Purpose: Intra-ocular pressure (IOP) is the most important risk factor for glaucoma, and IOP-lowering medication remains the mainstay of current glaucoma treatment. To date, several common variants (>5% frequency) have been identified in genome-wide association studies (GWAS) in relationship to IOP. This work explores the hypothesis that low frequency variants underlie part of the unexplained heritability of IOP.
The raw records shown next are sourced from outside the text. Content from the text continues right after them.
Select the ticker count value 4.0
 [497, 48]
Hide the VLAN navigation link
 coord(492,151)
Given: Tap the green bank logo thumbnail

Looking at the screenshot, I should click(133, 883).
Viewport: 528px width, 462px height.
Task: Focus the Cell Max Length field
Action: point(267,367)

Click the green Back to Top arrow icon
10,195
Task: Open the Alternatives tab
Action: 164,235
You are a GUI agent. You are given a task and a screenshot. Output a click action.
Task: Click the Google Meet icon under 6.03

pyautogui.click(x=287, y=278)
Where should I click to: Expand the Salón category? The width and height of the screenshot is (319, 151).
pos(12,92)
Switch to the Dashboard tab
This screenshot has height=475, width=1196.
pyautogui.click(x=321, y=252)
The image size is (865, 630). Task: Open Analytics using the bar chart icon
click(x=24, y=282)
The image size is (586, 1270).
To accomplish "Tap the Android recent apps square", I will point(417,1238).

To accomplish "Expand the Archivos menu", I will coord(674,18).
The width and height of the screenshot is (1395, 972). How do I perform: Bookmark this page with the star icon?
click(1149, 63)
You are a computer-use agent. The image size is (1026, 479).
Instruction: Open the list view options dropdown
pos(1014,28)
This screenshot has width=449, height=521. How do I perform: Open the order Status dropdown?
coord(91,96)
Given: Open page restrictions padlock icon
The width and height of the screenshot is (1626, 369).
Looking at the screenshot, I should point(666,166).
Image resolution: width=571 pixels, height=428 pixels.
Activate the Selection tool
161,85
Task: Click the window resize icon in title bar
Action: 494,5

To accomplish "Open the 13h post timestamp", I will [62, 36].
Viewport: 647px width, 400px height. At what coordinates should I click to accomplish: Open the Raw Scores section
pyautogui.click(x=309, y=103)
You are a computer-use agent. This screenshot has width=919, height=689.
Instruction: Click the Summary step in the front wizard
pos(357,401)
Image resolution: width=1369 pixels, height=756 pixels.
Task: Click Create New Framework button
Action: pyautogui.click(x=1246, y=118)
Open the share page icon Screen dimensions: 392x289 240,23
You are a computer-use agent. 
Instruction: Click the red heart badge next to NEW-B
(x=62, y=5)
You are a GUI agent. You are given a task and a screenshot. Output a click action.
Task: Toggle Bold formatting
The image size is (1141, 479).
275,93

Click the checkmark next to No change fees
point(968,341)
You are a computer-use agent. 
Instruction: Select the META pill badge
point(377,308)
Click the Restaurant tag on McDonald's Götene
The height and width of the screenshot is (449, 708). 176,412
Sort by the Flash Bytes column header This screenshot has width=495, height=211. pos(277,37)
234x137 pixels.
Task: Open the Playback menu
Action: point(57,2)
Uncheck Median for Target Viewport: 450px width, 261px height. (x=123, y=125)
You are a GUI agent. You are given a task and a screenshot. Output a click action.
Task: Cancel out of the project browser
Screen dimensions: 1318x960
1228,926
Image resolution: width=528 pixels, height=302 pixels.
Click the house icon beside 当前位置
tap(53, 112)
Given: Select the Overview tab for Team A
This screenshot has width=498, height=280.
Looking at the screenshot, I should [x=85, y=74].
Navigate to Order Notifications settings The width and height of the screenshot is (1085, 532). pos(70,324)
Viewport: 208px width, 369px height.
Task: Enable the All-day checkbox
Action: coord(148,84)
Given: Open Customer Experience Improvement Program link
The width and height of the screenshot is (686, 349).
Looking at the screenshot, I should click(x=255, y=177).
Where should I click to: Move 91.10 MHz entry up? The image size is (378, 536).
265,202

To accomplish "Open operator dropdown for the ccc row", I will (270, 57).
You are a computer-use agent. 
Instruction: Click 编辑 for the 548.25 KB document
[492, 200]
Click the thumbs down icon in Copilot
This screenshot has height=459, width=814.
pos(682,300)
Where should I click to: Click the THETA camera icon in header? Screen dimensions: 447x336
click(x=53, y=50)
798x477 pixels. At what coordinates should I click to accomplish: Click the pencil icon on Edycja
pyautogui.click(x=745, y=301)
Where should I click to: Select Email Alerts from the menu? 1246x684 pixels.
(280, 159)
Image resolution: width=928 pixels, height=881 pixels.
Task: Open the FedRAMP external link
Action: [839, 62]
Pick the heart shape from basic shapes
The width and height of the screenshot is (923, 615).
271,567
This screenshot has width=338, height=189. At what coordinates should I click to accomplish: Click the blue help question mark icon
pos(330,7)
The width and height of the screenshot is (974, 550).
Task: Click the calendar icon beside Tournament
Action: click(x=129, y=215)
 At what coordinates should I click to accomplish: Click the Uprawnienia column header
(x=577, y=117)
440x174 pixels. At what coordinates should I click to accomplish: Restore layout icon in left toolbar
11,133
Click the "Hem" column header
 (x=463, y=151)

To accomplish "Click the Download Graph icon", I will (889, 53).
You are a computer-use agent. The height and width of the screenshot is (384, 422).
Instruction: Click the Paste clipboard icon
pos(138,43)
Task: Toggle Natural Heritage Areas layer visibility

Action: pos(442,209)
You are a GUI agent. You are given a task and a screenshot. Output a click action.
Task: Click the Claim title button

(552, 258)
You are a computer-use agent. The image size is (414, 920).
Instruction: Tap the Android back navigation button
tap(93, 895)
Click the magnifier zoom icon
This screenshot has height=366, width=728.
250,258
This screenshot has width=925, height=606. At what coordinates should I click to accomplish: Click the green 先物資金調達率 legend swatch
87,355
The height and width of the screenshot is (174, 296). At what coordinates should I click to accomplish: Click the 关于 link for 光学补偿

Methods: 1150 subjects from the TwinsUK cohort with IOP data had their whole genome sequenced as a part of the UK10K project. An additional panel comprising of 14,018 subjects with IOP data were imputed based on a combination of the UK10K and the 1000 Genomes reference sequences. This panel included a second set of subjects from the TwinsUK (fully unrelated to the sequenced ones) [N=450] that had not been sequenced but had genotype data; and subjects from the three Rotterdam studies (RSI, RSII and RSIII) [N=11,097] and the Erasmus Rucphen Family (ERF) study [N=2,471]. Association testing between IOP (adjusted for age and sex) and genotypes was performed using linear regression models. A fixed-effect inverse variance meta-analysis was performed on the summary of results from all the datasets.

Results: An intronic variant (rs35310077) in the gene TMCO1 at the locus 1q24.1 was significantly associated with IOP (p = 4.6 x 10^-9) at the conventional genome-wide significance threshold (p < 5 x 10^-8). rs35310077, which had an effective minor allele frequency of 0.9 %, had an effect size (b) of 1.18 mm Hg in the meta-analysis. rs35310077 was in low LD (r² < 0.2) with the SNPs at the previously reported locus in TMCO1 associated with IOP. Conditional analysis for the most significant SNP at the previously reported locus (rs7555523) showed that rs35310077 had an effect on IOP (adjusted b = 0.97 mm Hg; p = 3.48 x 10^-6) that was independent of the previously reported association.

Conclusions: Our study supports the hypothesis that rare variants with intermediate effect size might determine part of the genetic architecture of IOP. Identification of a rare variant in TMCO1, a gene that has previously been associated with IOP / glaucoma, further affirms the role of this gene in regulating IOP and thus determining glaucoma susceptibility.